> _TASK DIRECTIONS_: Please report each line of the data below that contains "agent".

> _DATA FOR THIS TASK_:
* * *

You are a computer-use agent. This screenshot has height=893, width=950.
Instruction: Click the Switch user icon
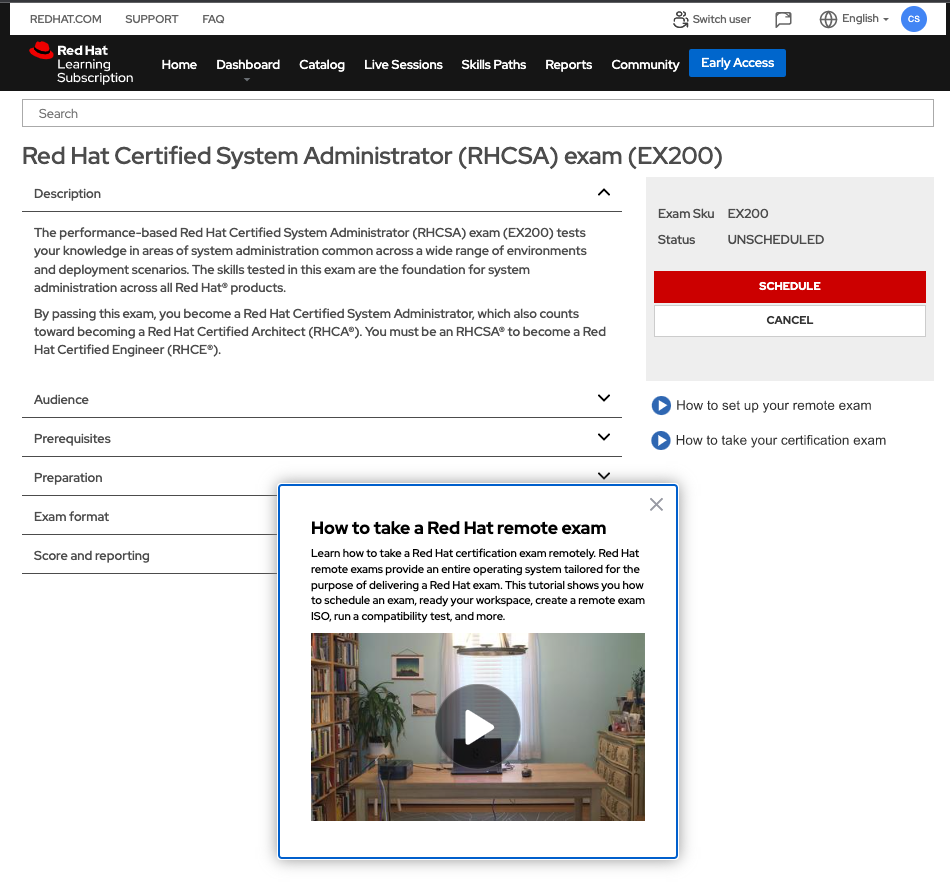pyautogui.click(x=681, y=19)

* * *

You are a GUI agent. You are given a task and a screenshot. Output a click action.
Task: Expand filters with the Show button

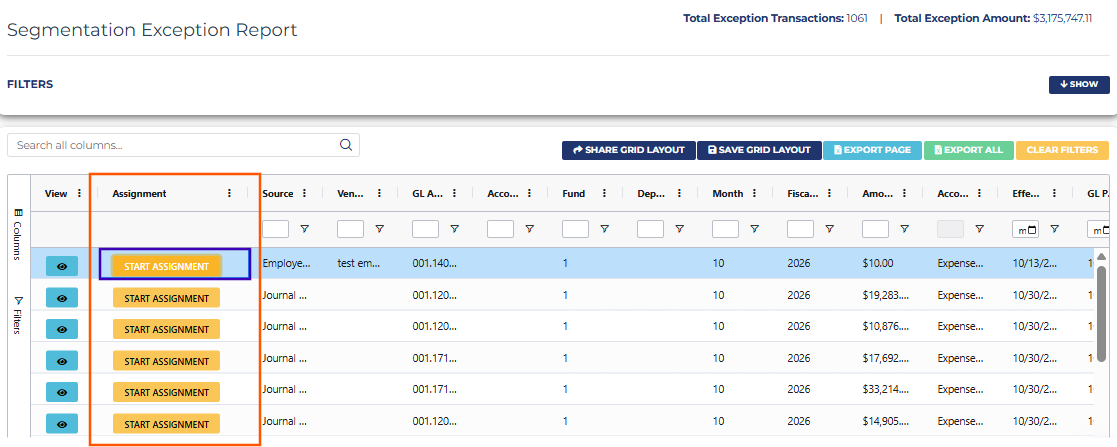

* * *

> _RESPONSE TO THIS TASK_:
You are a computer-use agent. This screenshot has height=893, width=950.
You are a GUI agent. You are given a task and a screenshot. Output a click action.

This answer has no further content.